* PROMPT *
Beginning at the line that includes "Open Avançadas for" in the entries below, print each line exactly as it appears, through the last one.

[[ RECORDS FOR THIS EXERCISE open ]]

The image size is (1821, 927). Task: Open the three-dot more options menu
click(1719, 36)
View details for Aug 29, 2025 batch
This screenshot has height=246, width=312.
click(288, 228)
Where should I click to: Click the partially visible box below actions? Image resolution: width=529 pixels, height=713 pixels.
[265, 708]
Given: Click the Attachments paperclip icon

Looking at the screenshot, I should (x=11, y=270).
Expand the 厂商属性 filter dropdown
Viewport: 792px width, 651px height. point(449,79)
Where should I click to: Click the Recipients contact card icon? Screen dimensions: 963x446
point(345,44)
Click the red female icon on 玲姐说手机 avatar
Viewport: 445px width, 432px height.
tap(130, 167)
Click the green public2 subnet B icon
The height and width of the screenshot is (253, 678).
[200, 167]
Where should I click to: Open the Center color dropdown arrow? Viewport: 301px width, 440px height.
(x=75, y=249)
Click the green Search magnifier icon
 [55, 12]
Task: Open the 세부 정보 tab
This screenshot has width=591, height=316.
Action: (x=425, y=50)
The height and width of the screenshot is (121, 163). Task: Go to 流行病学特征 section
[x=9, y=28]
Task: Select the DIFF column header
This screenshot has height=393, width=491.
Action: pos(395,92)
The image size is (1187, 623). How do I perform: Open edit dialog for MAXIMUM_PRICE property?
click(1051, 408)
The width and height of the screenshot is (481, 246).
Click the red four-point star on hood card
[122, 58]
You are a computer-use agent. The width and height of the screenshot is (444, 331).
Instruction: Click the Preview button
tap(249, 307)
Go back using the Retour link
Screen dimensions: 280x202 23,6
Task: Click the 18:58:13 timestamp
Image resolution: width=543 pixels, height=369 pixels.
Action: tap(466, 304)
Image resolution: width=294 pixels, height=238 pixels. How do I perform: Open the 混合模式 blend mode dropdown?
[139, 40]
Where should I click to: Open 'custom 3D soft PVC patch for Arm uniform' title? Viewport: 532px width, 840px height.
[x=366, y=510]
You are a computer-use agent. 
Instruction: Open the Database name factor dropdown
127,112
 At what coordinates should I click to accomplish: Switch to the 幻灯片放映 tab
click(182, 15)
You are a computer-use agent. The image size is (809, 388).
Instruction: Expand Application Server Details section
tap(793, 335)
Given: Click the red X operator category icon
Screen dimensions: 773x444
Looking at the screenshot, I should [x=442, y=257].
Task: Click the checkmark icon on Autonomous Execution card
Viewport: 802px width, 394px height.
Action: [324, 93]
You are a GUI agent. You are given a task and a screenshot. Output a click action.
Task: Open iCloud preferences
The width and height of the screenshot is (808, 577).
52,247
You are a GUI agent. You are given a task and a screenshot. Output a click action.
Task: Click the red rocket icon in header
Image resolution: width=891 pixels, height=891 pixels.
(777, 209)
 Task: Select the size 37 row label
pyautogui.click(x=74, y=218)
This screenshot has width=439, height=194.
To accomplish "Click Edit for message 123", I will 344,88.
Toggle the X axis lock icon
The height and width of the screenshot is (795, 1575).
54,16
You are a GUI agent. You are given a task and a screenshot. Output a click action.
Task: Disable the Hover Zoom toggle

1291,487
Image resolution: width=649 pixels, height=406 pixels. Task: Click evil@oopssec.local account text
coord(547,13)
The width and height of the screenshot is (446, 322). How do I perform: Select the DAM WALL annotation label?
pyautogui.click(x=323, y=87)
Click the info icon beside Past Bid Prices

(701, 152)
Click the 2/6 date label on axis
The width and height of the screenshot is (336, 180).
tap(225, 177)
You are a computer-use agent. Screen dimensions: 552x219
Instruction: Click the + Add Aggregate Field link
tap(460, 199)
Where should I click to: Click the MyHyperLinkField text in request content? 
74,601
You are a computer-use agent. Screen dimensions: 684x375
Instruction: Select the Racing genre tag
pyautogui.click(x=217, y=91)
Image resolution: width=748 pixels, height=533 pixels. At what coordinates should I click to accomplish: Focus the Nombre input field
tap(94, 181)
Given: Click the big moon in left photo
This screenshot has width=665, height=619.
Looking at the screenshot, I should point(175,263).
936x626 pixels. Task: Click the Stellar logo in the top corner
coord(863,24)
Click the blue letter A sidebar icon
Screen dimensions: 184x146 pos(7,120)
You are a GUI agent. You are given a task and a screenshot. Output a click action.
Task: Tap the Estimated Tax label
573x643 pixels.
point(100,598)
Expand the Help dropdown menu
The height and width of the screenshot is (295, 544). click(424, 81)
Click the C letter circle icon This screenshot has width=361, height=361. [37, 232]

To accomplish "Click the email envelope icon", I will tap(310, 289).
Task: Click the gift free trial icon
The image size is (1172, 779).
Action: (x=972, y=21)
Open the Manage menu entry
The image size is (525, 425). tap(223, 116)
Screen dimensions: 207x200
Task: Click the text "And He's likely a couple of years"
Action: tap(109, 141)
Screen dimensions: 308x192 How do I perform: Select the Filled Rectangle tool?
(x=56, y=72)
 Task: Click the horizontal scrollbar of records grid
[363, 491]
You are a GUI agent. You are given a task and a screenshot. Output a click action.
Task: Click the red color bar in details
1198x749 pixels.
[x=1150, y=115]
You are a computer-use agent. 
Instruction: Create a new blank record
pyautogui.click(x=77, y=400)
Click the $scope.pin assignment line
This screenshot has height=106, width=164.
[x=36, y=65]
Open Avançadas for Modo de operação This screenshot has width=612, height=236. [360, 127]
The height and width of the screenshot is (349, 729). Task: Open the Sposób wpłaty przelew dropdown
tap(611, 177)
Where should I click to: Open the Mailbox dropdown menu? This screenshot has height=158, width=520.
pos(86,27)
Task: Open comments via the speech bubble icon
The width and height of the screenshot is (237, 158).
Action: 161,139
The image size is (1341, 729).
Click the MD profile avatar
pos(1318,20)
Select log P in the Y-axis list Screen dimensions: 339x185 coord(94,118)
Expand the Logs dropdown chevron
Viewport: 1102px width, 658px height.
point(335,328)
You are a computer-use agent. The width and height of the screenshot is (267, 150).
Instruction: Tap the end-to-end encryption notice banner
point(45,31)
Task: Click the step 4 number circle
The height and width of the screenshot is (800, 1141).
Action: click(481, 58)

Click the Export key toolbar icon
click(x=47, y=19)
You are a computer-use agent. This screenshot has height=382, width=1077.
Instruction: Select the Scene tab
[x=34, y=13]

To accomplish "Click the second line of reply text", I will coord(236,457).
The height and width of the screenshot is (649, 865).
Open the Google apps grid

[[ RECORDS FOR THIS EXERCISE closed ]]

* ANSWER SPACE *
Open Avançadas for Modo de operação This screenshot has width=612, height=236. [360, 127]
The height and width of the screenshot is (349, 729). Task: Open the Sposób wpłaty przelew dropdown
tap(611, 177)
Where should I click to: Open the Mailbox dropdown menu? This screenshot has height=158, width=520.
pos(86,27)
Task: Open comments via the speech bubble icon
The width and height of the screenshot is (237, 158).
Action: 161,139
The image size is (1341, 729).
Click the MD profile avatar
pos(1318,20)
Select log P in the Y-axis list Screen dimensions: 339x185 coord(94,118)
Expand the Logs dropdown chevron
Viewport: 1102px width, 658px height.
point(335,328)
You are a computer-use agent. The width and height of the screenshot is (267, 150).
Instruction: Tap the end-to-end encryption notice banner
point(45,31)
Task: Click the step 4 number circle
The height and width of the screenshot is (800, 1141).
Action: click(481, 58)

Click the Export key toolbar icon
click(x=47, y=19)
You are a computer-use agent. This screenshot has height=382, width=1077.
Instruction: Select the Scene tab
[x=34, y=13]

To accomplish "Click the second line of reply text", I will coord(236,457).
The height and width of the screenshot is (649, 865).
Open the Google apps grid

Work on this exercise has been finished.